Reproduce the records starting at the line that contains "Select green square" and running to the last line, exactly and in full.

(Saved entries)

____

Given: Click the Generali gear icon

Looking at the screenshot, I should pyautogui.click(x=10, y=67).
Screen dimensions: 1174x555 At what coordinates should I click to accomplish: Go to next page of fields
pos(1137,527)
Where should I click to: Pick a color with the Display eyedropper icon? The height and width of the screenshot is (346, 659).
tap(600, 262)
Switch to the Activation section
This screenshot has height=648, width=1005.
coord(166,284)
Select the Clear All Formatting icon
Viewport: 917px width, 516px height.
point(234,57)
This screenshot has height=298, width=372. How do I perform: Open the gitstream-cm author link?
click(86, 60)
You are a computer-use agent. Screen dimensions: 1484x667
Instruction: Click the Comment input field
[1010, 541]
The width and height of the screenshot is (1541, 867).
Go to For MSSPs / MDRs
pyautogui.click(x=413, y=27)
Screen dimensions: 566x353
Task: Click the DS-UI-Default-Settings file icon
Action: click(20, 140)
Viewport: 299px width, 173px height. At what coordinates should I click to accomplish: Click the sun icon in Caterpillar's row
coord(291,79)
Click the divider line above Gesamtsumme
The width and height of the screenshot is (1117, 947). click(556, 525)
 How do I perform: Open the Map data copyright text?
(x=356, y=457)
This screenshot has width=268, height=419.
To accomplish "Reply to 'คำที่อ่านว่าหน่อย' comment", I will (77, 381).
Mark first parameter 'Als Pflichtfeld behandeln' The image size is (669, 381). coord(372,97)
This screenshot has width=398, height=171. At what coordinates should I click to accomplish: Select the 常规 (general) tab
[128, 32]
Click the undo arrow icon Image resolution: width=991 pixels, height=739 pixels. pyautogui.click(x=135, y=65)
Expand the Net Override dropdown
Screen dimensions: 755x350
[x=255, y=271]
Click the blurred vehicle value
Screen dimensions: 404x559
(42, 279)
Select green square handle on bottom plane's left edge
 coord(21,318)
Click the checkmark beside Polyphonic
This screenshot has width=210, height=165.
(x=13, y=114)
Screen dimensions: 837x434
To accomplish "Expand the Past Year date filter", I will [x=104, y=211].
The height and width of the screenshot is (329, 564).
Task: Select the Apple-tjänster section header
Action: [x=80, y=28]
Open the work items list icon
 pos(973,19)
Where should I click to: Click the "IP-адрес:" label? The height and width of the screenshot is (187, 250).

____

RESPONSE:
Select green square handle on bottom plane's left edge
 coord(21,318)
Click the checkmark beside Polyphonic
This screenshot has width=210, height=165.
(x=13, y=114)
Screen dimensions: 837x434
To accomplish "Expand the Past Year date filter", I will [x=104, y=211].
The height and width of the screenshot is (329, 564).
Task: Select the Apple-tjänster section header
Action: [x=80, y=28]
Open the work items list icon
 pos(973,19)
Where should I click to: Click the "IP-адрес:" label? The height and width of the screenshot is (187, 250).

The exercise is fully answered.